An ‘upstart from the ranks’: MP of the Month, John Thomas Norris (1808-70)

Norris’s political career illustrates a number of the striking developments being explored in our work on the Victorian Commons, including the ever-expanding number of ‘non-elite’ MPs; the role of town council elections as a stepping stone to Parliament; and the emergence of new types of party activism in even the smallest constituencies. Norris’s experience of getting elected also hints at the ongoing prejudices against many of those who had dared to ‘raise themselves up from the ranks’.

Thomas Norris MPBy the mid-1830s Norris was running a paper mill with his father at Sutton Courtenay, near Abingdon. He had also started a London print works in Aldersgate, which in 1837 secured the contract to supply the ‘county printing’ for Middlesex. The firm published a number of trade journals, such as the weekly Railway Times, which Norris helped to finance and eventually owned. In 1854 he leased another paper mill at Sandford in Oxfordshire, by which time about 80 of his London printers were attending his ‘annual treats’ to a dinner in Abingdon’s town hall.

Alongside business, Norris threw himself into local radical politics. In 1835, at the height of the crisis  over the passage of the Whigs’ municipal reform bill, he published a scathing attack on a City of London Tory councillor for opposing the ‘democratic’ changes being made to the way aldermen were appointed. A supporter of the radical parliamentary candidates for the city at the 1837 general election, and a regular target of Tory ‘objections’ in the voter registration courts, he stood as a ‘reforming’ councillor for Aldersgate ward in 1839, only to have his election overturned on petition by the Tories for alleged ‘non-residence’. Standing again, in an ‘extraordinary’ by-election, he comfortably won the seat and went on to become a key figure in London’s campaign to remove the ‘cruel and filthy’ live cattle market from Smithfield.

In Abingdon, a few miles north of his Sutton Courtenay paper mill, Norris served as one of the Thames navigation commissioners and became part of a local group of reforming tradesmen and businessmen intent on breaking the Tories’ stranglehold over the borough. Along with the local coal and wine merchant Gabriel Davis (1809-89), Norris helped organise a series of by-election challenges to the sitting Tory MP, backing the campaign to elect the Liberal army officer James Caulfield, who finally won the seat in 1852. Norris was an obvious replacement when Caulfield died, but was pushed out by the leading Whig Lord Norreys. In a ‘remarkable’ struggle he was then beaten by a ‘more moderate’ Liberal when Norreys succeeded to the Lords in 1854. Mocked on the hustings, Norris was accused by a former ally of being an ‘upstart’:

In too great haste to get to the top of the ladder, he was not content to climb step by step, but wished to vault at once to the top (laughter).
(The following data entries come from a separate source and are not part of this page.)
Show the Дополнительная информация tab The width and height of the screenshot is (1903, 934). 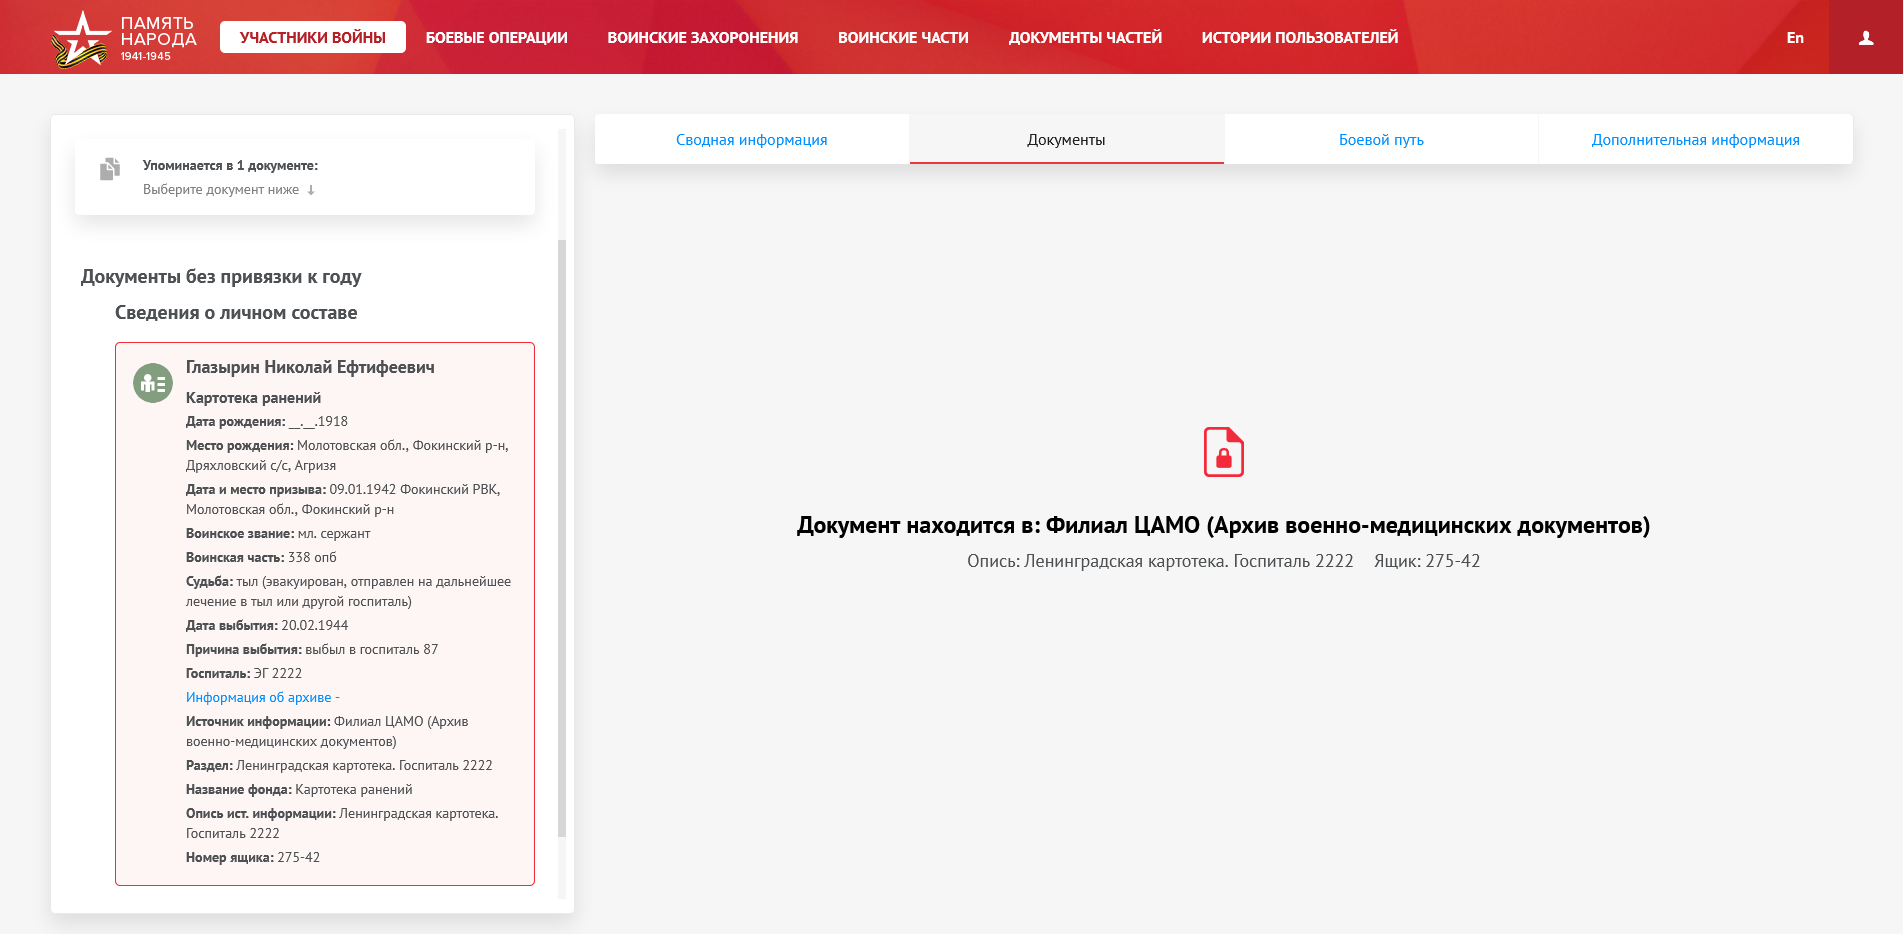coord(1695,140)
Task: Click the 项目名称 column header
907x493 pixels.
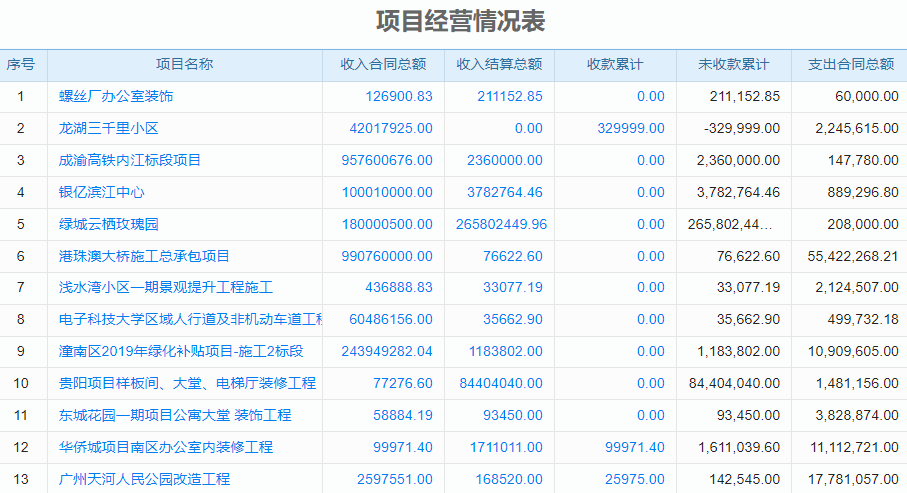Action: (x=184, y=64)

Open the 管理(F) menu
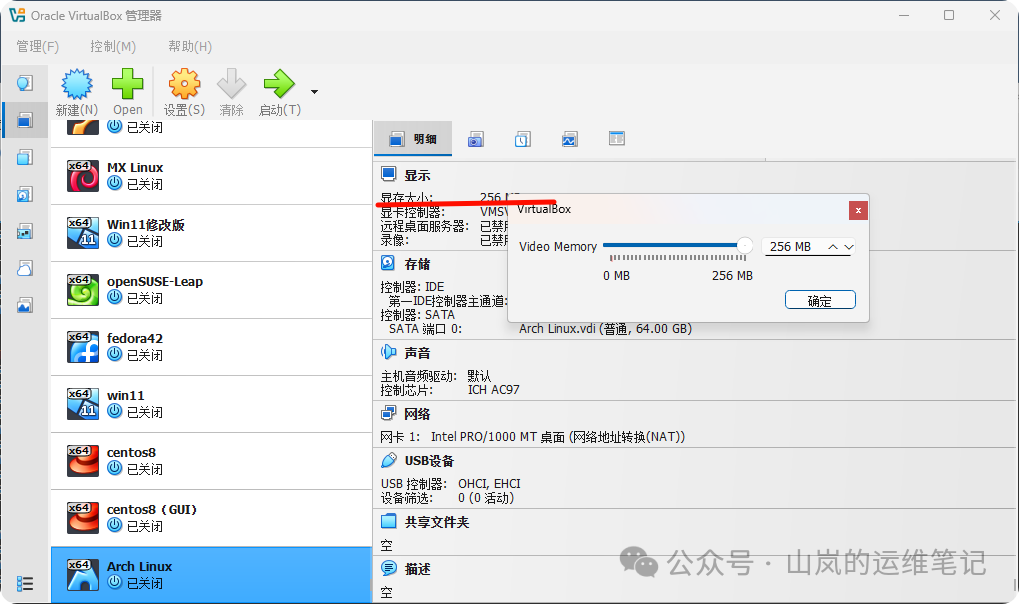coord(37,46)
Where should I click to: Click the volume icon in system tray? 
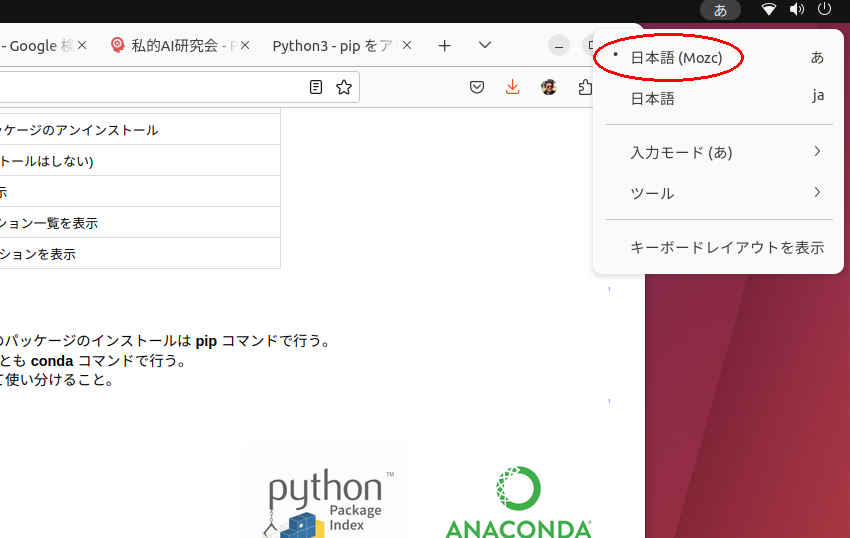click(x=797, y=10)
Norris had the last laugh when he was elected without opposition in 1857. (He also easily defeated a Tory in 1859). An active constituency MP, he campaigned steadily against the proposed closure of Abingdon’s gaol and the transfer of its county sessions to Reading, as well as on local police and railway matters. His most significant contribution, however, was in pressing the case for a repeal of the paper duties, which had been part of Gladstone’s 1860 budget but was controversially rejected by the Lords. Insisting that English paper makers were being forced out of business by tax-free imported paper, and that repeal would benefit the working classes as well as producers of literature, he urged the chancellor to ‘abide manfully by his budget’ and for the ministry to back him, which they duly did in 1861. This incident was crucial in clarifying the Commons’ supremacy over the Lords in all money matters.
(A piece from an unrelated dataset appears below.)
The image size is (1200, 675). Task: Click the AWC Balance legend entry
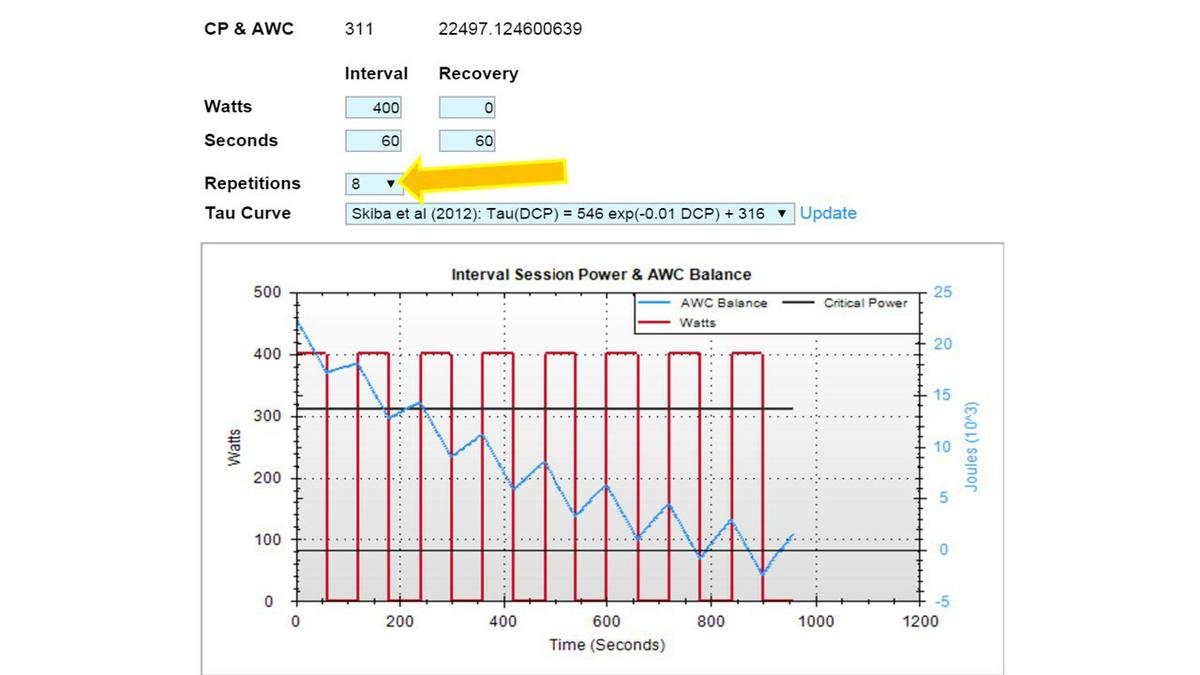click(x=721, y=303)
Norris then turned his attention to the import duties on the ‘foreign rags’ used to make paper, warning in 1864 that many English paper manufacturers were starting to go bankrupt. By then he was clearly speaking from bitter personal experience. With his business in difficulty, he became far less active in Parliament. Standing again for Abingdon in 1865, he was unfairly accused of being an ‘absentee’ and narrowly defeated by another rival Liberal. Later that year, to ‘much astonishment’, he was declared bankrupt, with debts of £89,000 and assets of £40,000. The Sutton Courtenay paper mill failed to sell, however, and he was still running it in 1869, when a boiler exploded, killing a stoker. He was ‘fully insured’.

Norris died childless the following year. His paper mill struggled on until the 1880s and was demolished in the early 20th century. The associated Mill House later achieved fame as one of the country retreats of the Liberal Prime Minister Herbert Asquith. More recently it was bought back by Asquith’s great granddaughter, the actress Helena Bonham Carter.

The full biography of Norris will soon be available on our 1832-68 preview site.

Further info about Norris can also be found here.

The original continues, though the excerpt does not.